Opinion
28567.
DECIDED OCTOBER 11, 1940. REHEARING DENIED NOVEMBER 19, 1940.
Certiorari; from DeKalb superior court — Judge Davis. May 31, 1940. (Application to Supreme Court for certiorari.)
Fraser, Irwin Latimer, for plaintiff in error.
W. Harvey Armistead, John A. Dunaway, contra.
The overruling of the certiorari was not error.
DECIDED OCTOBER 11, 1940. REHEARING DENIED NOVEMBER 19, 1940.

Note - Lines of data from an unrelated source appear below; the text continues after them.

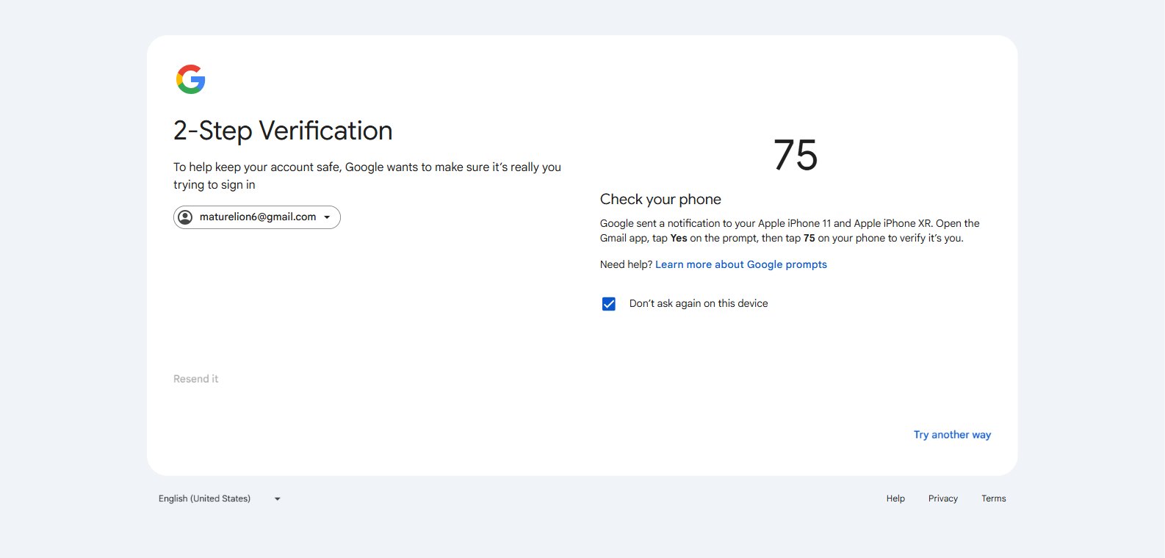Open the Learn more about Google prompts link
This screenshot has width=1165, height=558.
coord(740,264)
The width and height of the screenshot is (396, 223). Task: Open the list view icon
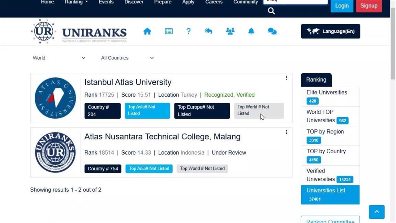pos(169,31)
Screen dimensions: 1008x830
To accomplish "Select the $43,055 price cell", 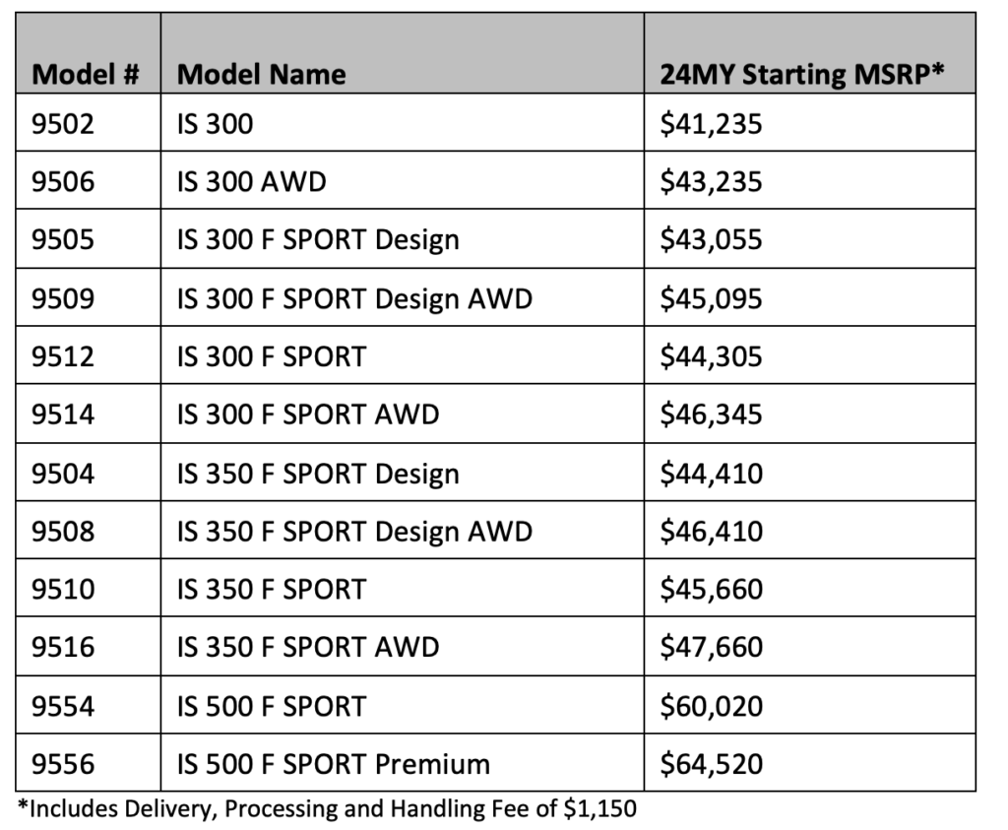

The defendant was convicted, in the recorder's court of the City of Clarkston, of the violation of an ordinance of the city. His certiorari was overruled by the judge of the superior court, and he excepted. The ordinance reads as follows: "An ordinance to prohibit the operation of pin-ball machines and similar machines in the city of Clarkston. Whereas the operation of pinball machines and similar machines encourages gaming and the general disorder incident thereto, and is a threat and menace to the peace and morals of the community; and whereas the operation of said machines has become and does now constitute a nuisance and encourages idling and loitering, be it ordained by the Mayor and General Council of the City of Clarkston as follows: Section 1. That from and after May 10th, 1940, it shall be unlawful for any person, firm, or corporation to own, maintain, or operate any pin-ball machine or similar machine, including all machines operated by depositing a coin therein for the playing of a game or the engaging in of any contest of chance or skill. Section 2. The provisions of this ordinance shall not apply to machines owned and operated exclusively for the sale of merchandise, where neither the element of chance nor skill is involved. Section 3. That any person convicted of a violation of this ordinance shall be subject to a fine not to exceed one hundred dollars, and a sentence on the public works of said city for a period not to exceed thirty days, any part of either one or both in the discretion of the recorder. Section 4. All ordinances and parts of ordinances in conflict with this ordinance are hereby repealed." It is stated in the brief of counsel for the plaintiff in error that the only question involved is whether the ordinance is valid. However, no authorities are cited in the brief to sustain the contention of counsel that the ordinance is invalid. In our opinion, the enactment of the ordinance was a proper exercise by the City of Clarkston of its authority under its police power, since the object of the ordinance was evidently to strike at the evil of gaming in its inception by a measure that was primarily preventive in character. See Shaver v. Martin, 166 Ga. 424 ( 143 S.E. 402); Odell v. Atlanta, 97 Ga. 670 ( 25 S.E. 173); Manor v. Bainbridge, 136 Ga. 777 ( 71 S.E. 1101); Killebrew v. Wrightsville, 17 Ga. App. 809 (2) ( 88 S.E. 590). The overruling of the certiorari was not error.
Judgment affirmed. MacIntyre and Gardner, JJ., concur.